## DO THIS:
Reproduce the following material line for line, changing nothing.

## EXCERPTED DATA:
* START *
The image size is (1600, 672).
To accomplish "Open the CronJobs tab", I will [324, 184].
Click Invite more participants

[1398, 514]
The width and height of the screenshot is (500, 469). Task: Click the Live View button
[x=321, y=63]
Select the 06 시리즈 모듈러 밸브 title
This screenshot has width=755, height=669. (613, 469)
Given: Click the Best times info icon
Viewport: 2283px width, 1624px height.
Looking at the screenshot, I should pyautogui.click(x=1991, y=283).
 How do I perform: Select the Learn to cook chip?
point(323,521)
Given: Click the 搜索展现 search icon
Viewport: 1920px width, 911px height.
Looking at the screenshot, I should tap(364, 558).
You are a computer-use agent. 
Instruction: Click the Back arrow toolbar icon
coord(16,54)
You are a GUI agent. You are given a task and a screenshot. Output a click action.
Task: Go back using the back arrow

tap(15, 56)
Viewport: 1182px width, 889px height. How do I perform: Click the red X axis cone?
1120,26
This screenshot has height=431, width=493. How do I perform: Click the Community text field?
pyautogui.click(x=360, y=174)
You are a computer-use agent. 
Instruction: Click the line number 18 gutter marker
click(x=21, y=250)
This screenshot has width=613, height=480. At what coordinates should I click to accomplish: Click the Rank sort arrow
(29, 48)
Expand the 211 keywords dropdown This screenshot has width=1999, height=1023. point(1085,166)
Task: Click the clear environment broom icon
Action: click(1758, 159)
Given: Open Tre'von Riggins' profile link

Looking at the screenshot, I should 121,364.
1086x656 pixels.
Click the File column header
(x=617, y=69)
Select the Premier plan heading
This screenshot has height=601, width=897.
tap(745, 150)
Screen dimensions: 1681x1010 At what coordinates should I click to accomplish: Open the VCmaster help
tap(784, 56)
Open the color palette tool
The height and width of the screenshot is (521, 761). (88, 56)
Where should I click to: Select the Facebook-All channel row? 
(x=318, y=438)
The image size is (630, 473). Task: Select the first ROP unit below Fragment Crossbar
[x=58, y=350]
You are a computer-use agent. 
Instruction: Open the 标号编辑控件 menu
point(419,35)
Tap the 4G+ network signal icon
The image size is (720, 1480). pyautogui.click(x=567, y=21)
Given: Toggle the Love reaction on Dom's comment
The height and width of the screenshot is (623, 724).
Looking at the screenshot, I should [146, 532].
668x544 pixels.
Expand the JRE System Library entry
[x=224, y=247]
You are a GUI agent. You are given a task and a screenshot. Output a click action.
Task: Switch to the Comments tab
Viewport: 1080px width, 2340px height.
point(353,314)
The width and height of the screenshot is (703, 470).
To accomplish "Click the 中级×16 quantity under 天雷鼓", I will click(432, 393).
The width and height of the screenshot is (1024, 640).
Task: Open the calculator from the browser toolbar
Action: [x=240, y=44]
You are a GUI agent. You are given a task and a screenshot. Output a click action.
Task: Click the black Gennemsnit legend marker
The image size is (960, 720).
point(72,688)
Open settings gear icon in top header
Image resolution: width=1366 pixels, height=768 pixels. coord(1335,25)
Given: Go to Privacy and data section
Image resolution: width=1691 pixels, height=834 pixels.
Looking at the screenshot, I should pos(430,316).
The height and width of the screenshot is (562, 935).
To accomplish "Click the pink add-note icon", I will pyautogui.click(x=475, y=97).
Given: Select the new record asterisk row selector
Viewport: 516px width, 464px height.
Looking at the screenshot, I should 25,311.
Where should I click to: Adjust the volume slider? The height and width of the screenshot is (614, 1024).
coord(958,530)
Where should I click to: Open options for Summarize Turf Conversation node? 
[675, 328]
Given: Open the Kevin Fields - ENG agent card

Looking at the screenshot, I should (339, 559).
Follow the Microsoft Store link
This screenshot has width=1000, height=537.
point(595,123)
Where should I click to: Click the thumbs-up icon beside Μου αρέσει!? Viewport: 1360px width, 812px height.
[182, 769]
* END *
## EXERCISE RESULT:
The image size is (1600, 672).
To accomplish "Open the CronJobs tab", I will [324, 184].
Click Invite more participants

[1398, 514]
The width and height of the screenshot is (500, 469). Task: Click the Live View button
[x=321, y=63]
Select the 06 시리즈 모듈러 밸브 title
This screenshot has width=755, height=669. (613, 469)
Given: Click the Best times info icon
Viewport: 2283px width, 1624px height.
Looking at the screenshot, I should pyautogui.click(x=1991, y=283).
 How do I perform: Select the Learn to cook chip?
point(323,521)
Given: Click the 搜索展现 search icon
Viewport: 1920px width, 911px height.
Looking at the screenshot, I should tap(364, 558).
You are a computer-use agent. 
Instruction: Click the Back arrow toolbar icon
coord(16,54)
You are a GUI agent. You are given a task and a screenshot. Output a click action.
Task: Go back using the back arrow

tap(15, 56)
Viewport: 1182px width, 889px height. How do I perform: Click the red X axis cone?
1120,26
This screenshot has height=431, width=493. How do I perform: Click the Community text field?
pyautogui.click(x=360, y=174)
You are a computer-use agent. 
Instruction: Click the line number 18 gutter marker
click(x=21, y=250)
This screenshot has width=613, height=480. At what coordinates should I click to accomplish: Click the Rank sort arrow
(29, 48)
Expand the 211 keywords dropdown This screenshot has width=1999, height=1023. point(1085,166)
Task: Click the clear environment broom icon
Action: click(1758, 159)
Given: Open Tre'von Riggins' profile link

Looking at the screenshot, I should 121,364.
1086x656 pixels.
Click the File column header
(x=617, y=69)
Select the Premier plan heading
This screenshot has height=601, width=897.
tap(745, 150)
Screen dimensions: 1681x1010 At what coordinates should I click to accomplish: Open the VCmaster help
tap(784, 56)
Open the color palette tool
The height and width of the screenshot is (521, 761). (88, 56)
Where should I click to: Select the Facebook-All channel row? 
(x=318, y=438)
The image size is (630, 473). Task: Select the first ROP unit below Fragment Crossbar
[x=58, y=350]
You are a computer-use agent. 
Instruction: Open the 标号编辑控件 menu
point(419,35)
Tap the 4G+ network signal icon
The image size is (720, 1480). pyautogui.click(x=567, y=21)
Given: Toggle the Love reaction on Dom's comment
The height and width of the screenshot is (623, 724).
Looking at the screenshot, I should [146, 532].
668x544 pixels.
Expand the JRE System Library entry
[x=224, y=247]
You are a GUI agent. You are given a task and a screenshot. Output a click action.
Task: Switch to the Comments tab
Viewport: 1080px width, 2340px height.
point(353,314)
The width and height of the screenshot is (703, 470).
To accomplish "Click the 中级×16 quantity under 天雷鼓", I will click(432, 393).
The width and height of the screenshot is (1024, 640).
Task: Open the calculator from the browser toolbar
Action: [x=240, y=44]
You are a GUI agent. You are given a task and a screenshot. Output a click action.
Task: Click the black Gennemsnit legend marker
The image size is (960, 720).
point(72,688)
Open settings gear icon in top header
Image resolution: width=1366 pixels, height=768 pixels. coord(1335,25)
Given: Go to Privacy and data section
Image resolution: width=1691 pixels, height=834 pixels.
Looking at the screenshot, I should pos(430,316).
The height and width of the screenshot is (562, 935).
To accomplish "Click the pink add-note icon", I will pyautogui.click(x=475, y=97).
Given: Select the new record asterisk row selector
Viewport: 516px width, 464px height.
Looking at the screenshot, I should 25,311.
Where should I click to: Adjust the volume slider? The height and width of the screenshot is (614, 1024).
coord(958,530)
Where should I click to: Open options for Summarize Turf Conversation node? 
[675, 328]
Given: Open the Kevin Fields - ENG agent card

Looking at the screenshot, I should (339, 559).
Follow the Microsoft Store link
This screenshot has width=1000, height=537.
point(595,123)
Where should I click to: Click the thumbs-up icon beside Μου αρέσει!? Viewport: 1360px width, 812px height.
[182, 769]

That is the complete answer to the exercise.